They don't make them like they used to, eh? Not so when it comes to Metropolis - the influence of Fritz Lang's 1927 German Expressionism classic from the silent cinema era can be seen in any contemporary science-fiction movie today: the expansive sets and cityscapes of Bladerunner, Dark City, Brazil, I, Robot, The Matrix, Akira and Star Wars (this entire review would be a list so I'll cut it there) are just a few indebted to Metropolis. Even if you haven't had the joy of seeing it, you'll be familiar with the mad-scientist-in-the-laboratory-with-the-zingy-towers-thing. But when a review talks about sets and whatnot that must mean the story is pants, right? Again, not so. With the newly restored print, along with 25 or so minutes of footage that were previously thought lost forever, there's enough going on here for three movies.

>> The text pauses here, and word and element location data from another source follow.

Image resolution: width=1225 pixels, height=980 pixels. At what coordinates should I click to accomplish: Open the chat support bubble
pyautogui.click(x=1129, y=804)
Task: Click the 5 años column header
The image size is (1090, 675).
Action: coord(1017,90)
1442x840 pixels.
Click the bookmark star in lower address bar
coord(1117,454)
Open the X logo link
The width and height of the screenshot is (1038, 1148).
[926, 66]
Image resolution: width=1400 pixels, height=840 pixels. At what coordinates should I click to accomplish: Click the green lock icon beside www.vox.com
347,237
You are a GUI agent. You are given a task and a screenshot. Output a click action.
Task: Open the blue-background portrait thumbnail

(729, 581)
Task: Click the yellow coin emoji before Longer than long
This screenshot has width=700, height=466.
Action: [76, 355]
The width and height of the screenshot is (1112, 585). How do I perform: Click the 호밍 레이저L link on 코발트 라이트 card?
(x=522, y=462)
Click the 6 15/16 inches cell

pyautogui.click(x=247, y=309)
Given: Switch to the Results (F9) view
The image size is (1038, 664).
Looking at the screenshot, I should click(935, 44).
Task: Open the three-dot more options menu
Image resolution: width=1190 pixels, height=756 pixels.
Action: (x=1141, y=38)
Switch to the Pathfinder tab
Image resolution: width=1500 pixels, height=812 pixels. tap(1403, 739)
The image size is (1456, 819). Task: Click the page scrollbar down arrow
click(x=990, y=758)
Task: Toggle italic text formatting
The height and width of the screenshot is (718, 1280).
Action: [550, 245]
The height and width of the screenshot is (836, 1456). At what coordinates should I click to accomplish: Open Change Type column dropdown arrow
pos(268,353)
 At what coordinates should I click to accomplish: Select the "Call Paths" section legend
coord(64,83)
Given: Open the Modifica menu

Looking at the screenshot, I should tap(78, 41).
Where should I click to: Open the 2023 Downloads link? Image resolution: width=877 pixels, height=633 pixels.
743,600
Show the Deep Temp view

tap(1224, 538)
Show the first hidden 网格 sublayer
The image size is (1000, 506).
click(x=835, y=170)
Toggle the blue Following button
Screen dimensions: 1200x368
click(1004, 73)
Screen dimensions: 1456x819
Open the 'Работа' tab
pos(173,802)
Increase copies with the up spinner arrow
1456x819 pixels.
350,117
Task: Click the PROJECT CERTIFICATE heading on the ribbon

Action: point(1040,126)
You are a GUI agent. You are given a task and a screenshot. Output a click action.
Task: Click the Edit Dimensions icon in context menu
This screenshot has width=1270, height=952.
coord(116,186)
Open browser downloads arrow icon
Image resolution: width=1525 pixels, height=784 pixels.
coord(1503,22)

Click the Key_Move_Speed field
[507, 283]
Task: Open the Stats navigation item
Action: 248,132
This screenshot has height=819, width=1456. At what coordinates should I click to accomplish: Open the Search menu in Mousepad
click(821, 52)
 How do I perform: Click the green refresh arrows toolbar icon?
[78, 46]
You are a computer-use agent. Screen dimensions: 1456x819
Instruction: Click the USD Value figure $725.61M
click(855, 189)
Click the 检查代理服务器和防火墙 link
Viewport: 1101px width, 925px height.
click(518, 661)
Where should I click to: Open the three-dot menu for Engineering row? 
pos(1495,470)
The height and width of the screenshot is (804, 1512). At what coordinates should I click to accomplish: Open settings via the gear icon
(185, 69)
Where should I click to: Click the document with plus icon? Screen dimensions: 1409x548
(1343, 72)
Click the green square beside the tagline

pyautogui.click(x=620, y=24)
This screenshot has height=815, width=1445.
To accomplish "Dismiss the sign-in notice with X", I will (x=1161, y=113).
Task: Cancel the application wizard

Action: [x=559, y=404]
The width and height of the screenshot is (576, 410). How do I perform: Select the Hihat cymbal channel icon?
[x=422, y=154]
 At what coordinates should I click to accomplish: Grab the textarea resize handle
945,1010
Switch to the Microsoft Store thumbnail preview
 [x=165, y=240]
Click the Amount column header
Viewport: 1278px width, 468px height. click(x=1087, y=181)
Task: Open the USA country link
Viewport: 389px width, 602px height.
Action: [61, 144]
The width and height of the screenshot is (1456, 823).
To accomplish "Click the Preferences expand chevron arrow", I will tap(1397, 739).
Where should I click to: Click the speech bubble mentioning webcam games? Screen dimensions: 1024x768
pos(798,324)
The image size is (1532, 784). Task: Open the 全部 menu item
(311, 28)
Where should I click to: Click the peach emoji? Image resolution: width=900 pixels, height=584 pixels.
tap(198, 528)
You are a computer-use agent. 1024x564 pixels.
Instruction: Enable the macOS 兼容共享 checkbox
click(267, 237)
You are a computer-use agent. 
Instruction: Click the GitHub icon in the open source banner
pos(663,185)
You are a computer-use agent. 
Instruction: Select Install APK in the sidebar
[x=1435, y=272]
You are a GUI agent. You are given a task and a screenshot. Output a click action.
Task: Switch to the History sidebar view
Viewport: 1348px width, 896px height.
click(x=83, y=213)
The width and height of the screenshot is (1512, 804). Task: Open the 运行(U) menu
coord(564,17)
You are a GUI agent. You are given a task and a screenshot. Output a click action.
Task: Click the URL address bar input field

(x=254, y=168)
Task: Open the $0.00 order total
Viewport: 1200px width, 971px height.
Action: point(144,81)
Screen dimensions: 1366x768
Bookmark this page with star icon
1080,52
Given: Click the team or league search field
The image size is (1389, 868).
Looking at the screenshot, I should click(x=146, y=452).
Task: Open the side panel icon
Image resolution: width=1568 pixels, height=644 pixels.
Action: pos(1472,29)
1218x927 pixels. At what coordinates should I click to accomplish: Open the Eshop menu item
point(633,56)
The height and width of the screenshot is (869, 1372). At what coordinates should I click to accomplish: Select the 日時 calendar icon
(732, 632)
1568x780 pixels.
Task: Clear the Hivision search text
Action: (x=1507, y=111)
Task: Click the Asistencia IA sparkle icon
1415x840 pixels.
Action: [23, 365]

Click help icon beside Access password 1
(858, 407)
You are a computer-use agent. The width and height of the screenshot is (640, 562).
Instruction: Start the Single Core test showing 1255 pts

Set in a dystopian future, the mega city of Metropolis is a city cut into two. Up top are the ruling class that enjoy the pleasures that the city, run by Joh Frederson (Abel), provide. Below the surface, however, lurks a nightmarish beehive where workers toil themselves to death to keep the city's occupants in the life they're accustomed to. When Frederson's son, Freder (Frohlich), ventures below he discovers the secret horror of Metropolis and plans to do something about it. Meanwhile, mad scientist Rotwang (Klein-Rogge), once a love rival of Frederson's for his now-deceased wife Hel, has created a 'man-machine' and hopes to give it the appearance of Hel. He plans to teach the man-machine to destroy the city... But don't go thinking he's a good guy.
I'm skimming here, as the plot for Metropolis, like the city itself, exists in layers upon layers. What the restored version does is fill in the gaps of the story that the original sorely missed (Lang himself wasn't a fan of the original release: "I thought it was silly and stupid") and it tidies up the look of the film. Sure, some of it still looks grainy and scratchy in places, but in others it looks perfect. It's a potential bum-numbing ride at two-and-a-half hours but Lang's vision takes the viewer down darkened corridors where suspense, intrigue and horror skulk around every corner. The restored score by Gottfried Huppertz is also a delight.
I don't want to call Metropolis 'awesome' as the word has been devalued of late (I overheard a take-away patron describe his bacon cheese burger as 'awesome') but this version of the film is nothing short of a film-making experience, and how often can you say that these days?